Gr1⁺CD11b⁺ cells were isolated from the bone marrow of S100A9 knockout mice during the late sepsis phase. The cells were transfected with S100A9 expression plasmid for 36 hr and then stimulated with 10 ng/ml of recombinant murine IL-10 for 6. (A) Effect of Gr1⁺CD11b⁺ cells on CD4⁺ T cell proliferation. Spleen CD4⁺ T cells were isolated from normal (naive) mice by positive selection and labeled with the fluorescent dye CFSE for 10 min at room temperature. Gr1⁺ CD11b⁺ cells were then cocultured (1:1 ratio) with T CD4⁺ cells. The culture was stimulated with anti-CD3 plus anti-CD28 antibodies (1 μ g/ml/each). After three days, CD4⁺ T cell proliferation was determined by the step-wise dilution of CFSE dye in dividing CD4⁺ T cells by flow cytometry. Representative dot plots (upper panels) of CFSE positive T cells gated on CD4 are shown. Percentages of cell proliferation (lower) were calculated as follow: % cell proliferation = 100 × (count from T cell + Gr1⁺CD11b⁺ cell culture/count from T cell culture). *p < 0.001 vs. sham or early sepsis; **p < 0.001 vs. late sepsis WT. (B) ELISA determined levels of IFNγ in the culture supernatants.
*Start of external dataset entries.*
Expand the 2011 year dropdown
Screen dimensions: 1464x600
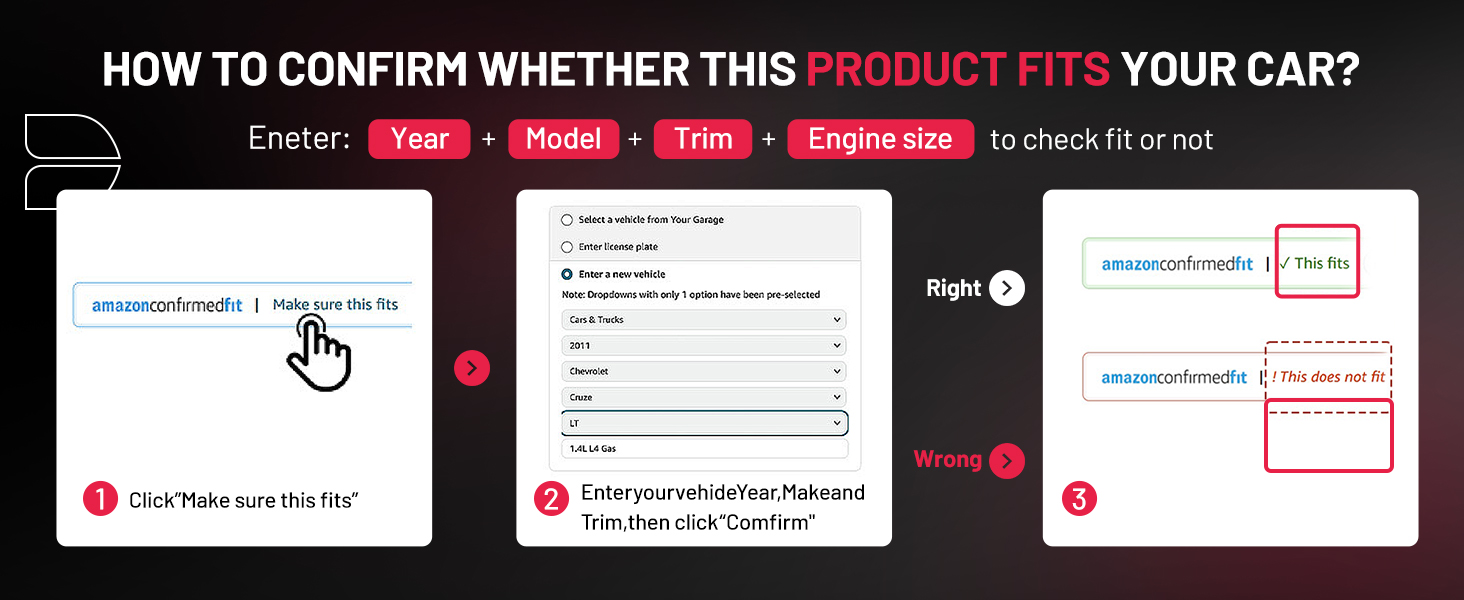coord(704,346)
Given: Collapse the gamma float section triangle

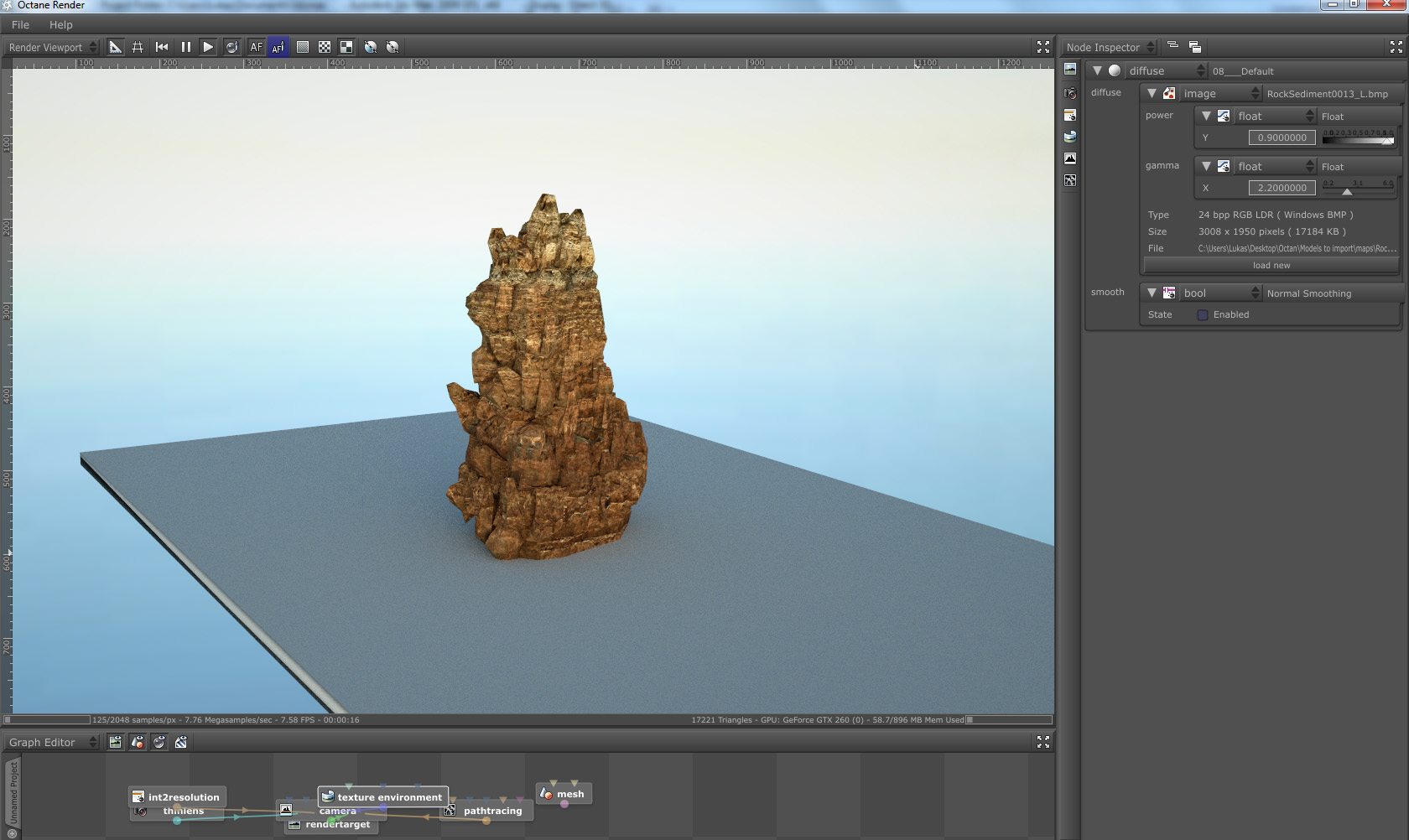Looking at the screenshot, I should [x=1206, y=167].
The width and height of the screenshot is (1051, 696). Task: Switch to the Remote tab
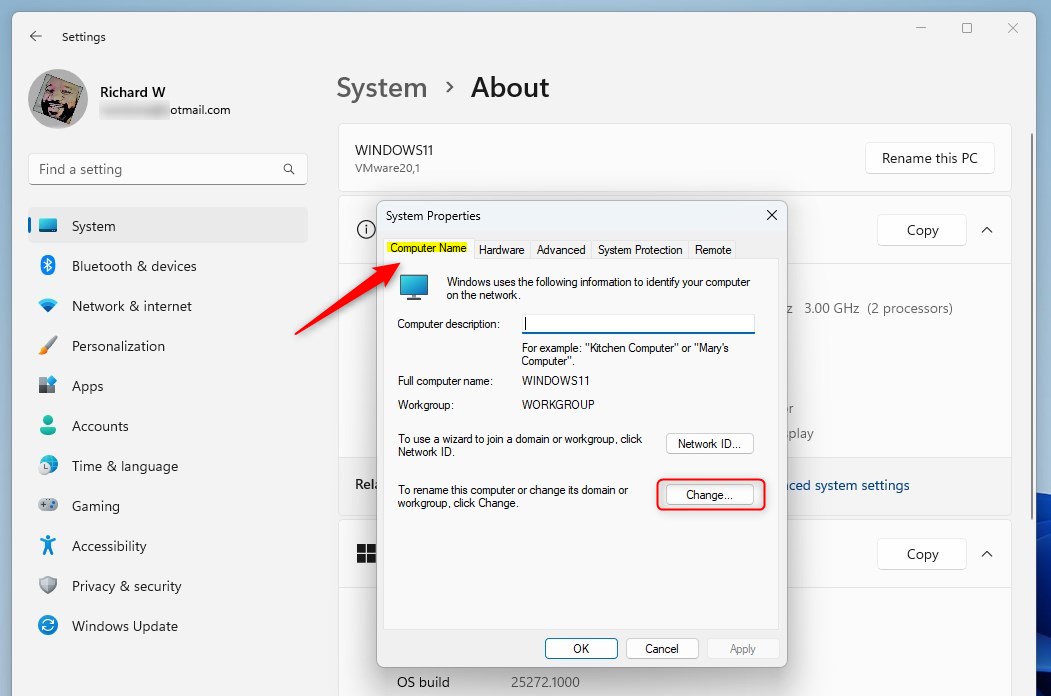coord(712,250)
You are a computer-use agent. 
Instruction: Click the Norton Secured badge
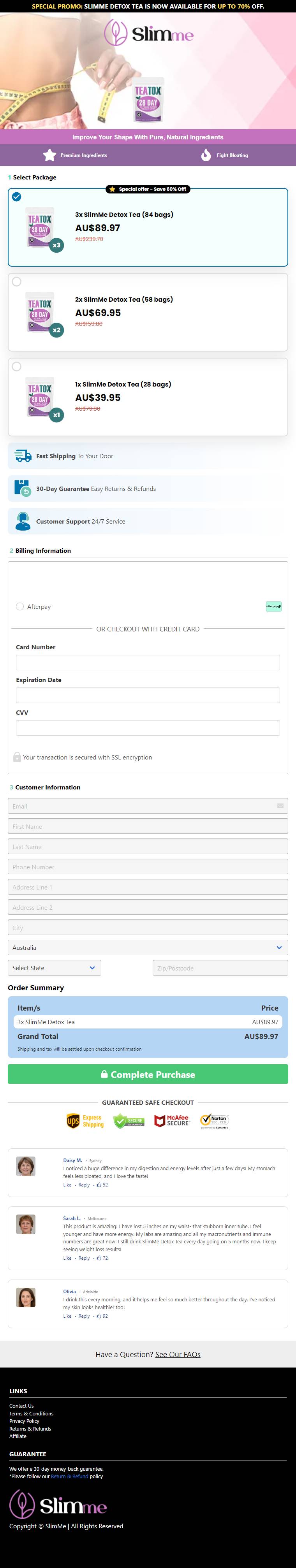(214, 1121)
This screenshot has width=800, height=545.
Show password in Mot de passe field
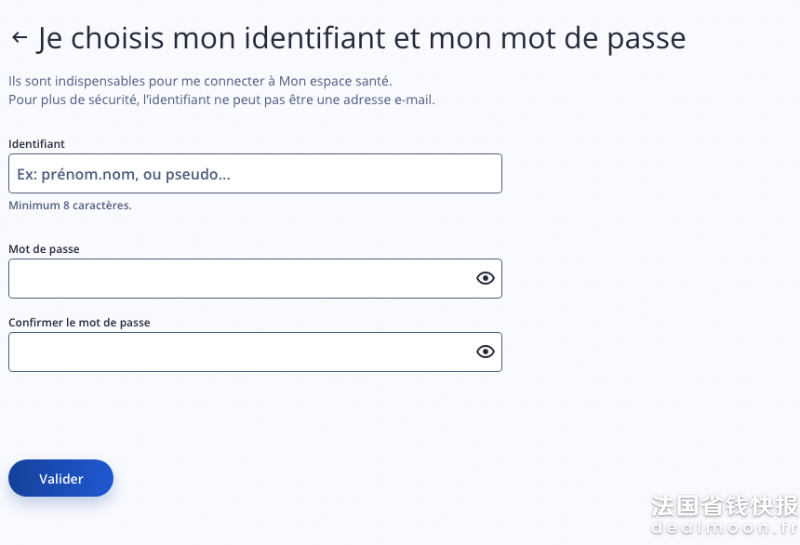pyautogui.click(x=485, y=278)
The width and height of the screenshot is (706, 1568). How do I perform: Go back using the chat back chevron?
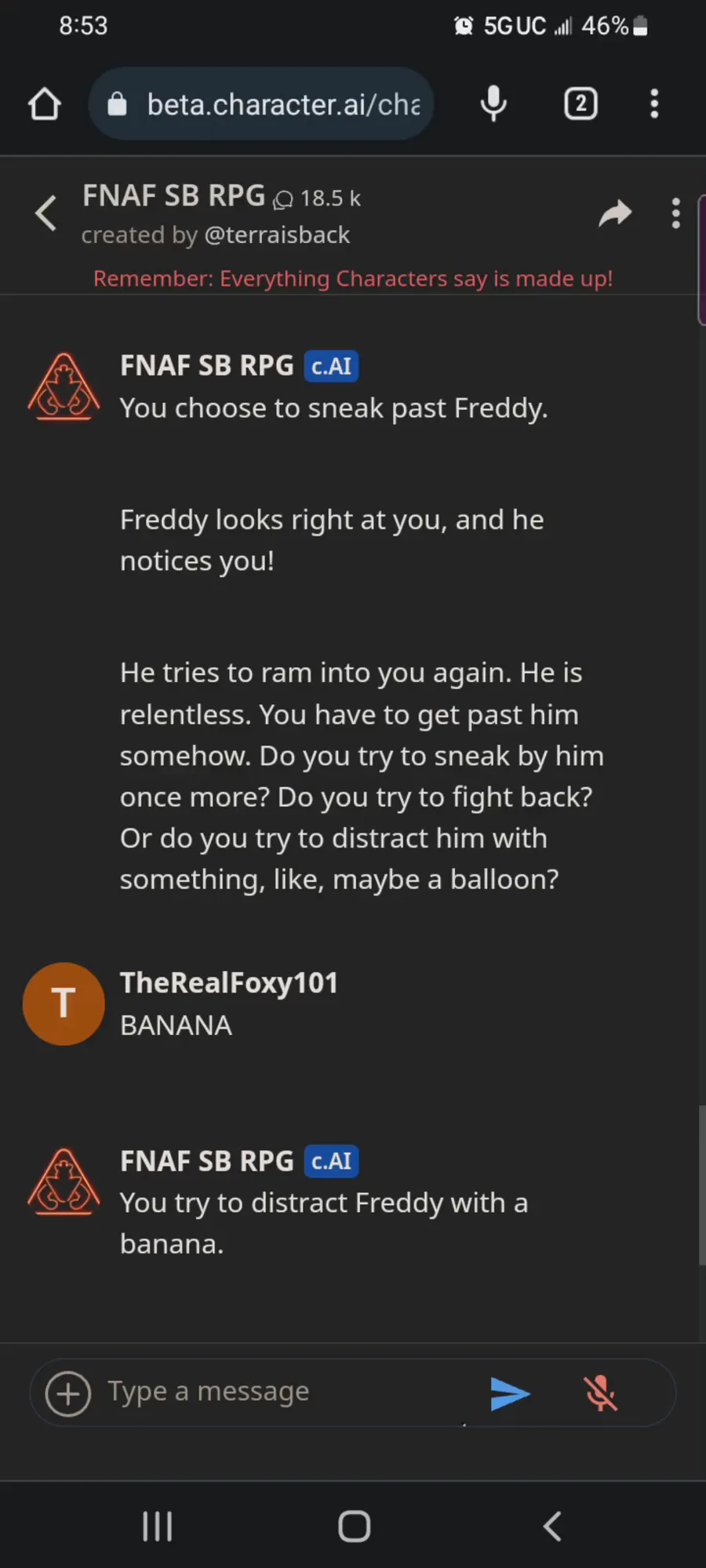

Cells from sham and sepsis wild-type mice, and without transfection were used as controls. Cells were pooled from 2–3 mice per group. Data are means ± s.d. (n = 3–4 mice per group). *p < 0.05 vs. sham wild-type; **p < 0.05 vs. late sepsis + vector or late sepsis + S100A9. The results are representative of three independent experiments. KO, knockout.